Kejari Belitung-PT TIM Bangun RLH Untuk Warga Bantan

  • 19 Nov 2025 17:51 WIB
  •  Sungailiat

KBRN, Belitung : Di sudut Desa Bantan, Kecamatan Membalong, sebuah gubuk berukuran 2x2 meter berdiri di antara pepohonan. Atap terpalnya mulai koyak, dinding asbesnya rapuh, dan di sampingnya hanya ada sumur serta tempat mandi sederhana yang ditutup karung.

Di ruang kecil itulah Dodi, istrinya Ella, dan anak mereka tinggal selama tiga tahun terakhir. Kondisi tersebut mengundang keprihatinan Kejaksaan Negeri Belitung dan PT Timah Investasi Mineral (TIM).

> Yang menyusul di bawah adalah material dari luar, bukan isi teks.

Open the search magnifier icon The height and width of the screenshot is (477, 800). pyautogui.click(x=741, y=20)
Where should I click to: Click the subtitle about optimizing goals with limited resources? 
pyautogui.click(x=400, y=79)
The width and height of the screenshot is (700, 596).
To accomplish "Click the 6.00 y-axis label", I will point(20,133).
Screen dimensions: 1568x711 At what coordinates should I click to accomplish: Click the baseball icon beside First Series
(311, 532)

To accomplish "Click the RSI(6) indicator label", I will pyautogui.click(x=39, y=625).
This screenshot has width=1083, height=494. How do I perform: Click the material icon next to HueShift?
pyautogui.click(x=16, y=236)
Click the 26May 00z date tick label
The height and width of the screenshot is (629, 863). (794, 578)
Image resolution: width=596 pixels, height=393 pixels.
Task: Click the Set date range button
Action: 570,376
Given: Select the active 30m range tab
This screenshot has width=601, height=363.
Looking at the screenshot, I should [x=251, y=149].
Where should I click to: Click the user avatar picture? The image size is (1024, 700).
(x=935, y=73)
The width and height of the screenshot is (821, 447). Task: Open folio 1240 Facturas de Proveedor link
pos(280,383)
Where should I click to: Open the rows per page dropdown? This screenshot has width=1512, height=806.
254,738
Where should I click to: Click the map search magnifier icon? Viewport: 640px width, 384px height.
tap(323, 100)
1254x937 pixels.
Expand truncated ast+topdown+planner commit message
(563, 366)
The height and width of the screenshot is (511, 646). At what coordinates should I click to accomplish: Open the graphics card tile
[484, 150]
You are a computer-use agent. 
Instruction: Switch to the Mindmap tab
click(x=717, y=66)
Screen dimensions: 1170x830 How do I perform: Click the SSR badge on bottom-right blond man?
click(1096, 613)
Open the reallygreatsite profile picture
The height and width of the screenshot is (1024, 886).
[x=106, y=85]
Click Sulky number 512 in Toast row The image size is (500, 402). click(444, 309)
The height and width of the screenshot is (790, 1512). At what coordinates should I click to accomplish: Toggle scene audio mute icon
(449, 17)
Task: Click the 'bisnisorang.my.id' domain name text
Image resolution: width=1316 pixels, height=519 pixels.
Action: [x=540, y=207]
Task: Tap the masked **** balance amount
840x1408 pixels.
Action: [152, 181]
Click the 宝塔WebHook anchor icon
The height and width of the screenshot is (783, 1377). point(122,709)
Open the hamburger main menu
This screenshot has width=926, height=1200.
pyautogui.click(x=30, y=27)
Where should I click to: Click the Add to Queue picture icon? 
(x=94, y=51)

Saat meninjau langsung ke lokasi, Kajari Belitung Bagus Nur Jakfar bersama Kepala Desa Bantan Suhandi melihat bagaimana keluarga kecil ini menjaga rumah seadanya sambil perlahan mengumpulkan bahan bangunan.

Bahkan, di depan gubuk tampak galian fondasi ukuran 4x5 meter, cita-cita sederhana Dodi untuk membangun rumah yang lebih layak.

Bagus mengatakan, laporan mengenai kondisi tersebut membuat pihaknya segera mencari solusi. Ia menggerakkan jejaring yang ada, termasuk perusahaan yang beroperasi di sekitar desa.

"Ini sudah menjadi kewajiban kita ketika mengetahui ada warga yang tinggal di rumah tidak layak. Kami ingin menumbuhkan empati dari pejabat dan perusahaan sekitar agar lebih peka terhadap kondisi warganya," ujarnya Bagus, Rabu (19/11/2025).

Bantuan pembangunan rumah pun disalurkan melalui kerja sama Kejari Belitung dan PT Timah Investasi Mineral (TIM). Bagi Dodi, bantuan ini menjadi titik balik dari perjuangan panjang membangun rumah secara bertahap.

Selama ini, setiap hujan ia kerap terjaga karena terpal di atap mulai bocor. Belum lagi, ketiadaan toilet membuat keluarganya harus menumpang ke rumah tetangga.

"Memang rencananya mau bangun rumah, tapi kami kumpulkan bahan pelan-pelan," kata Dodi dengan nada pelan.

Kini, pondasi yang ia gali sendiri tak lagi hanya mimpi. Di atasnya akan berdiri rumah layak huni yang menjadi harapan baru bagi keluarga kecil itu, tempat yang lebih aman, kering, dan pantas mereka dapatkan.